Collected data:

Content starts

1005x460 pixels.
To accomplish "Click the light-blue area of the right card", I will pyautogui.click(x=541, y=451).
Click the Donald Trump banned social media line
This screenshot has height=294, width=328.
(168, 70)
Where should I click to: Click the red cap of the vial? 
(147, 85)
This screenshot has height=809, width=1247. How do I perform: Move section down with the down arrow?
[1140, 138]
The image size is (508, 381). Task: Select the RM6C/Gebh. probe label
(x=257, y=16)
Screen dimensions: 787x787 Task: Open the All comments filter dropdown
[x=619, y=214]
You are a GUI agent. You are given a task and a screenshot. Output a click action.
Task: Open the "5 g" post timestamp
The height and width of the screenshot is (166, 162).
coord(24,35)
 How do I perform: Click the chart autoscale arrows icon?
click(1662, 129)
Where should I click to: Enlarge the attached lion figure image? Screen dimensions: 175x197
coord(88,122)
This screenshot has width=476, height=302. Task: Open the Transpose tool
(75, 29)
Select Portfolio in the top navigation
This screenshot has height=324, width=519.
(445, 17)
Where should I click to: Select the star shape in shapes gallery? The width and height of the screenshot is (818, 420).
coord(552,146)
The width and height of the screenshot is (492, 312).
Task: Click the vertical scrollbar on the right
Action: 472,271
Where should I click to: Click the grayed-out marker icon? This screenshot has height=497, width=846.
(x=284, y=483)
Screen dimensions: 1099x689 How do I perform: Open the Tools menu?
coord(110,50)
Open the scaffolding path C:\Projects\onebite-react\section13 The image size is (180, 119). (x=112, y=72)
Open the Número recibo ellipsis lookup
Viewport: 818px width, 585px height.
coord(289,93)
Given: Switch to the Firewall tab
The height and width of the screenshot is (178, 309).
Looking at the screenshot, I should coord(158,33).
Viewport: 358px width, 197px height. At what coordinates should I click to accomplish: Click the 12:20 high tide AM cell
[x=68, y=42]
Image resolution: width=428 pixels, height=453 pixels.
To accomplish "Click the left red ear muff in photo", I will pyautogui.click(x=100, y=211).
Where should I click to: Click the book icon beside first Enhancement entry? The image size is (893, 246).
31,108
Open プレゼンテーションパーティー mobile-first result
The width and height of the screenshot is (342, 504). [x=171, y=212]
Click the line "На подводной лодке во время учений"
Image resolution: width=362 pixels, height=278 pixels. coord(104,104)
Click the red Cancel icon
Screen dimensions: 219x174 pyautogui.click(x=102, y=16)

Content ends

* Problem statement: Each line from the one containing "Where should I click to: Click the book" to the close of the records must appear in the output exactly, and no other line.

* Result of the task:
Where should I click to: Click the book icon beside first Enhancement entry? The image size is (893, 246).
31,108
Open プレゼンテーションパーティー mobile-first result
The width and height of the screenshot is (342, 504). [x=171, y=212]
Click the line "На подводной лодке во время учений"
Image resolution: width=362 pixels, height=278 pixels. coord(104,104)
Click the red Cancel icon
Screen dimensions: 219x174 pyautogui.click(x=102, y=16)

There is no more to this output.